We stayed in a b&b a few blocks from the University of Texas at Austin, so the streets were lined with fast food joints, bookstores, and clothes for college kids. Austin is a bit like Berkeley to me – a city that has evolved with the University at its center.
I noticed something that surprised and delighted me while we were in Austin. I made a mental note to write about it here, since it is definitely whatcommunitiesneednow. I thought this simple action was missing all over, but I discovered that it wasn’t missing in Austin, TX.
As Jeff and I walked around town, on sidewalks that sometimes included several steps up or down on any given block, we were passed by college age young people who looked at us, and said, “hi!”
Is this a Texas thing? Can I really come away from Texas thinking this is the most friendly place to be? Maybe. And maybe not. But one thing is for sure: I noticed.

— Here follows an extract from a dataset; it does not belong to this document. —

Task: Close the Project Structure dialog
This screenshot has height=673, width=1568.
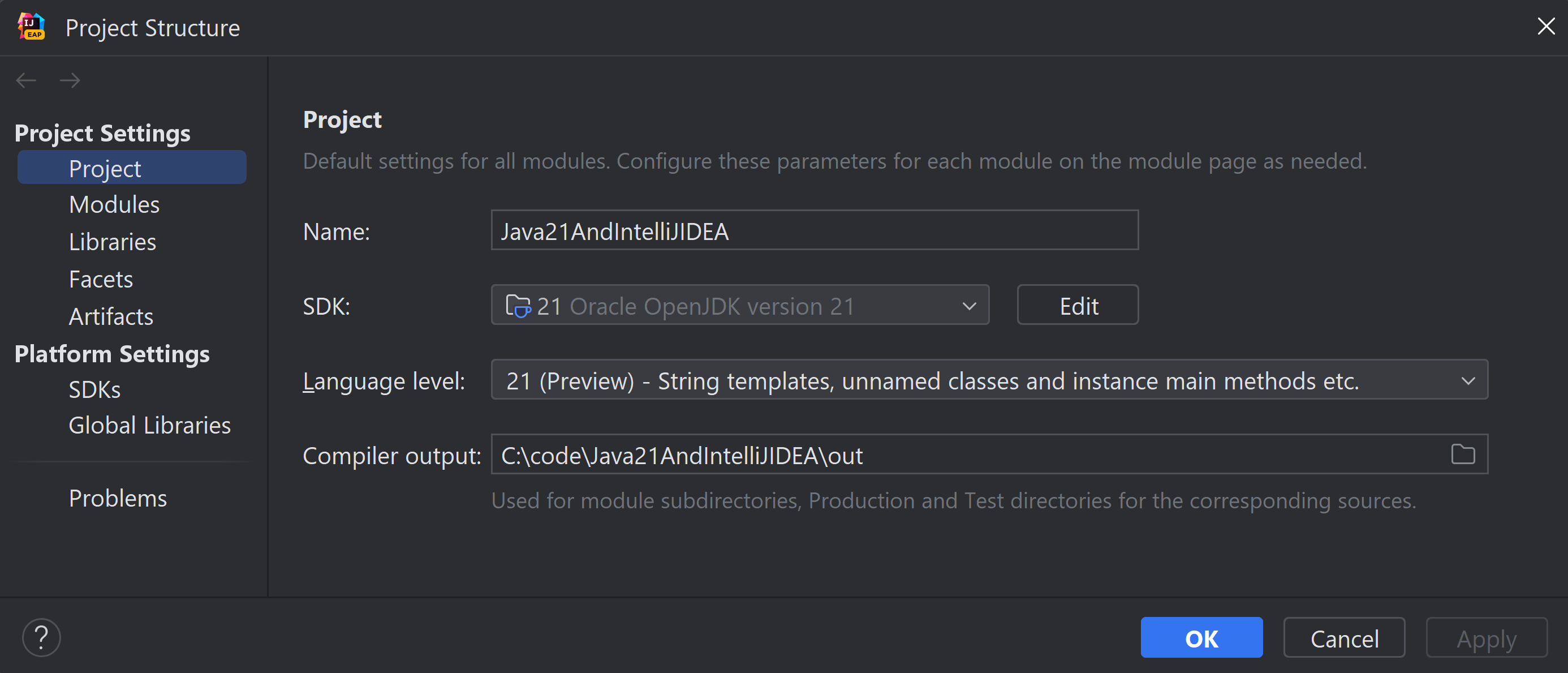Action: pos(1545,26)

Here in the Bay Area, I’ve often thought that we are missing a simple look at another person, anyone we pass on the street. We walk past one another, our eyes glazed over, as if to not see the human being who is coming toward us. We all have lots of barriers inside ourselves to folks who are strangers, or “other.” That seems to be part of being human. But I think it makes our streets less safe when we simply do not look at each other.
As a child, I learned to not look at someone if I thought they could not be trusted. That’s what it means to me. In the East Bay where I live, the diversity of folks is striking – and is also our real strength. But if the diversity is only another example of “other,” than the diversity which is our strength is only our limitation.
What if… we taught young children to look at others on the street, to nod, to acknowledge someone else, even a “stranger?” Who is the “stranger?” Isn’t the “stranger” just us, unrecognized?
I think so. I hope so. I want to trust that it is so.
The revolution to a gentler, kinder world begins here, with you, and with me.